Wir haben vom Ministerium Sachen-Anhalt Gesundheit und Soziales folgende Stellungnahme erhalten und stellen Ihnen diese hiermit zur Verfügung, um bei Ihrem Arbeitgeber vernünftige Argumente zu haben.

Quelle - Brief des Ministeriums:

Die Frage, inwieweit Urlaubstage bei der Berechnung der durchschnittlichen Arbeitszeit in einem Ausgleichszeitraum zu berücksichtigen sind, ist im nationalen Recht (Arbeitszeitgesetz) nicht ausdrücklich geregelt. Nach Art. 16 Nr. 2 der Richtlinien 2003/88/EG vom 04.11.2003 über bestimmte Aspekte der Arbeitszeitgestaltung sind Zeiten des bezahlten Jahresurlaubs bei der Berechnung des Durchschnitts nicht zu berücksichtigen oder sind neutral. Folglich kommen bezahlte Urlaubs- und Krankheitstage als Ausgleichstage nicht in Betracht. Im Sinne einer gemeinschaftskonformen Auslegung des innerstaatlichen Rechts ist diese Regelung zu berücksichtigen.

In der einschlägigen Literatur werden unterschiedliche Meinungen vertreten. Jedoch herrscht im Wesentlichen Einigkeit darüber, dass der Arbeitgeber bei der Berücksichtigung der Urlaubstage zur Berechnung der durchschnittlichen Arbeitszeit ein Wahlrecht hat. Danach sind Urlaubs- und Krankheitstage bei der Berechnung der Durchschnittarbeitszeit nicht zu berücksichtigen oder neutral, das heißt, sie sind mit einer Regelarbeitszeit von 8 Stunden zu berücksichtigen oder aber bei der Ermittlung der Zahl der ausgleichsfähigen Arbeitstage in Abzug zu bringen.
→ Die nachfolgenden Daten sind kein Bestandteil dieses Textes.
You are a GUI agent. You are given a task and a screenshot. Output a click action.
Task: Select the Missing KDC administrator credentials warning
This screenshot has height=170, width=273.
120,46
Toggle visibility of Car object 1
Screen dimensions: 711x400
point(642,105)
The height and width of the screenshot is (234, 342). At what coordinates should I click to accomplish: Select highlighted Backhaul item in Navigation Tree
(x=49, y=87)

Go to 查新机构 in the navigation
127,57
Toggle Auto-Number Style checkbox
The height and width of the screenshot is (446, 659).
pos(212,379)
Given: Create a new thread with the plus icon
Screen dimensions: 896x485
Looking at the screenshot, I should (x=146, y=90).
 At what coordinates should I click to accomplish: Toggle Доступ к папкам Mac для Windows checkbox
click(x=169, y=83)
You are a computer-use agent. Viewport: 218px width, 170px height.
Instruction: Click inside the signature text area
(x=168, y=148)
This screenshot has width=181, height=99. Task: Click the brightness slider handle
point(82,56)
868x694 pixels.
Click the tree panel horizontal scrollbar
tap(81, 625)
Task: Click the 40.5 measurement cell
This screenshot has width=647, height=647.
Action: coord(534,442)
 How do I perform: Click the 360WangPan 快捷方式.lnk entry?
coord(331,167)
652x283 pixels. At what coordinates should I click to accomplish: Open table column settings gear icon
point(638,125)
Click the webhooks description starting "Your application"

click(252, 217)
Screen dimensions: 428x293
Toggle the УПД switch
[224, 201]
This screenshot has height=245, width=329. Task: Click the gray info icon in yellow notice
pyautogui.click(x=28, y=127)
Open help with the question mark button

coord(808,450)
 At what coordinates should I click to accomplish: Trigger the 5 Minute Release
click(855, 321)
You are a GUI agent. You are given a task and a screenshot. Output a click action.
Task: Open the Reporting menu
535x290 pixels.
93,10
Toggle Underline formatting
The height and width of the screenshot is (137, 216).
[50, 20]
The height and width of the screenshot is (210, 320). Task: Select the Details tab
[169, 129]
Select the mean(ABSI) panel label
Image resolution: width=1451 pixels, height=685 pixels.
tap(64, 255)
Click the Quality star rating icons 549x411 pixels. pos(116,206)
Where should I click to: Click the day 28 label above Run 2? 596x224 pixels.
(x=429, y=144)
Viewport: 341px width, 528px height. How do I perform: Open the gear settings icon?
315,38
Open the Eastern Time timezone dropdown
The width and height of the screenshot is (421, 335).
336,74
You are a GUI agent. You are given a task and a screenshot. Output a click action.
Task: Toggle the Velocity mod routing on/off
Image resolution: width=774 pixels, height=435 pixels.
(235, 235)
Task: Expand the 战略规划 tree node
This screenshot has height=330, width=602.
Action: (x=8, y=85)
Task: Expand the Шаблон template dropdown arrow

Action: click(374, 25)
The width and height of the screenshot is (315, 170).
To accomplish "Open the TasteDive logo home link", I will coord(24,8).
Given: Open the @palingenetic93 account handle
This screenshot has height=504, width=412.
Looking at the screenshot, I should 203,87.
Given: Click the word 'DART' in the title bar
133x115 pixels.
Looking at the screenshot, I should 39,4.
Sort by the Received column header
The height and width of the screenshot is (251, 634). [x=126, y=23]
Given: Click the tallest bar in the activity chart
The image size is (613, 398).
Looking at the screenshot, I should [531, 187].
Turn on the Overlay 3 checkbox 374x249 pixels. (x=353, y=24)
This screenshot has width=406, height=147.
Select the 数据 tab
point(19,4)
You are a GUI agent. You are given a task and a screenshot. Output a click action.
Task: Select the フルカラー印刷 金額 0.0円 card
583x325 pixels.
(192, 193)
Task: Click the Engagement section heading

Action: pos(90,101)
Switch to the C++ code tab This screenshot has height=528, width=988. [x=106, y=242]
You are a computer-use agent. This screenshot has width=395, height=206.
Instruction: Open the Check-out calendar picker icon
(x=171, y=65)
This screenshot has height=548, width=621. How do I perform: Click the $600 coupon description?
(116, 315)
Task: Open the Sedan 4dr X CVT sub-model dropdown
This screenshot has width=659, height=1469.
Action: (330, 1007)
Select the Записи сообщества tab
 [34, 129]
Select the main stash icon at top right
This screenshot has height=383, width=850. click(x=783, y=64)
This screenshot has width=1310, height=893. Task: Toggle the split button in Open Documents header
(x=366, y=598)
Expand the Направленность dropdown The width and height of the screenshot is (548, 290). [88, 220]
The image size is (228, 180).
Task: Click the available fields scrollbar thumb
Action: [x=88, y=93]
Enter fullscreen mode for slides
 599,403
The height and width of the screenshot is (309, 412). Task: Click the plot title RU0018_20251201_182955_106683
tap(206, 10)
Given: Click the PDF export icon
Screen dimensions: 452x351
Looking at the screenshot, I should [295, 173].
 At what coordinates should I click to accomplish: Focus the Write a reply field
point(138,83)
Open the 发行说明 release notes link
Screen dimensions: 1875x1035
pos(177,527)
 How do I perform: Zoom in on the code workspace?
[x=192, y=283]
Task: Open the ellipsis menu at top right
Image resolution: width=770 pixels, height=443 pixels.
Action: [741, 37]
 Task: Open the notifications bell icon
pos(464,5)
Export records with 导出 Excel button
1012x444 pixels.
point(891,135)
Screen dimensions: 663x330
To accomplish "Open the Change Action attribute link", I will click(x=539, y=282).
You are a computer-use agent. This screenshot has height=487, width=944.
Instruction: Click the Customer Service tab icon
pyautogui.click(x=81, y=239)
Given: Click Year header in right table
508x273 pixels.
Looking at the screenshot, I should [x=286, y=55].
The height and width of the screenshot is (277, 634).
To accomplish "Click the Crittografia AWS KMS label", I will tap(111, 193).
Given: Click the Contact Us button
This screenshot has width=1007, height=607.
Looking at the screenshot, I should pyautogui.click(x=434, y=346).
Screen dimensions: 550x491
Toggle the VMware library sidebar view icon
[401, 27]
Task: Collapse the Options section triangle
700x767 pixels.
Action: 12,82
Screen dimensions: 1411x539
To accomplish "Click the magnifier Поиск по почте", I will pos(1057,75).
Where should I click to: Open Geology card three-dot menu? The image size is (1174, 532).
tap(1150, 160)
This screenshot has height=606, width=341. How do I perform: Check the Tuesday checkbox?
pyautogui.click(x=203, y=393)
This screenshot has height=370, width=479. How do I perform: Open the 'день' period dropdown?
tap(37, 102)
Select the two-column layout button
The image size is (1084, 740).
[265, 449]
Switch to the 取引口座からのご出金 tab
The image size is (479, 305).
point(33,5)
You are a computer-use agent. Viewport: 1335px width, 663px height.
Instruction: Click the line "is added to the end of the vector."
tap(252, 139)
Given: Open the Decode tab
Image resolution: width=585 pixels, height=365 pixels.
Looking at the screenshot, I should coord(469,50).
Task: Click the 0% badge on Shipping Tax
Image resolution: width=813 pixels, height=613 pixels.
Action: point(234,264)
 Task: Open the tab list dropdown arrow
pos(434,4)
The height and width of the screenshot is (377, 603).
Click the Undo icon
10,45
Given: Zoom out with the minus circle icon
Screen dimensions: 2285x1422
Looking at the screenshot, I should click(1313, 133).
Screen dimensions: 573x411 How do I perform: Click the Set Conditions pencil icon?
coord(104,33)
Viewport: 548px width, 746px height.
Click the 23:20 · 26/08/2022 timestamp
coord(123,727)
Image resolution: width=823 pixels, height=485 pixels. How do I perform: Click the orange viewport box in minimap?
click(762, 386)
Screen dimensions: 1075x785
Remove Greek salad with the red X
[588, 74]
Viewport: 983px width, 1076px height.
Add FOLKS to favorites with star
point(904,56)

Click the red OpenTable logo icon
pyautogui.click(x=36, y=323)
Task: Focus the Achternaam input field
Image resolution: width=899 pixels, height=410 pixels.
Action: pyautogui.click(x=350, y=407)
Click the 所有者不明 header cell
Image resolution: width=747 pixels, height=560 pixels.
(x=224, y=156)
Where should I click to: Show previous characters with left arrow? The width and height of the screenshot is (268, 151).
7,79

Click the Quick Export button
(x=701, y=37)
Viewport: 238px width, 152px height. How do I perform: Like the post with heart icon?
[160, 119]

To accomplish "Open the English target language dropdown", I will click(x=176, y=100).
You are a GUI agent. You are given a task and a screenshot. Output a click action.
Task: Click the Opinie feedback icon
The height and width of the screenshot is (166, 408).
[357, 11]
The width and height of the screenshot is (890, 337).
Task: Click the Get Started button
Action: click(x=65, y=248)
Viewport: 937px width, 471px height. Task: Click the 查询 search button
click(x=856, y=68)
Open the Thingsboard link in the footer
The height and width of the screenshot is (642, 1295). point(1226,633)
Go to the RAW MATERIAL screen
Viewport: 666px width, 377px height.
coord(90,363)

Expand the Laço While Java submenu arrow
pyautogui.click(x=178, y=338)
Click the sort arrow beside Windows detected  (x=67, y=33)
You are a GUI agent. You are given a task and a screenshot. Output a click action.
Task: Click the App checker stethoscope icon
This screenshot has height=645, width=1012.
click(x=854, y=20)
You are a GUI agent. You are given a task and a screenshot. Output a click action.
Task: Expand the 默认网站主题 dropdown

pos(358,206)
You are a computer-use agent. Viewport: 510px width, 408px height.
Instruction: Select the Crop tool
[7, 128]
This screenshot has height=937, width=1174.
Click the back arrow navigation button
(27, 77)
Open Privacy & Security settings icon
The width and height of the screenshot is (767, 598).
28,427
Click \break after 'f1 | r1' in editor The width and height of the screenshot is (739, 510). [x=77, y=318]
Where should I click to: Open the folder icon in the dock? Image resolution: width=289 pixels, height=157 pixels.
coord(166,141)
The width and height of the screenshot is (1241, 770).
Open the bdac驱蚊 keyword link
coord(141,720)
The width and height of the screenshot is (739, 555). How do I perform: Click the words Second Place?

Das Ministerium für Gesundheit und Soziales des Landes Sachsen-Anhalt ist der Auffassung, dass für die Berechnung der durchschnittlichen Arbeitszeit die Urlaubs- und Krankheitstage nicht zu berücksichtigen sind. Die Berechnung in einem Ausgleichzeitraum von 24 Wochen würde sich wie folgt darstellen: Von den Arbeitstagen des 24-wöchigen Ausgleichzeitraumes werden die Urlaubs- und Krankheitstage abgezogen. Das Ergebnis sind die Tage, die zum Ausgleich von Mehr- oder Minderarbeit herangezogen werden können. Aus der Summe der an diesen Tagen geleisteten Arbeitsstunden geteilt durch die Anzahl der Ausgleichstagen ergibt sich die durchschnittliche tägliche Arbeitszeit (x 6 = durchschnittliche wöchentliche Arbeitszeit), anhand derer die Einhaltung der gesetzlichen Vorschriften zu beurteilen ist. Eine Verlängerung des Ausgleichzeitraums sollte nur vorgenommen werden, wenn zwingende Gründe vorliegen, die in der Person des Arbeitnehmers begründet liegen, z.B. lang anhaltende Krankheit. Ansonsten sollte die Kürzung des Ausgleichzeitraums um diese Tage hingenommen werden. Die Tage sonstiger Arbeitsbefreiung und Tage des unberechtigten Fernbleibens vom Dienst stehen als Ausgleichstage zur Verfügung.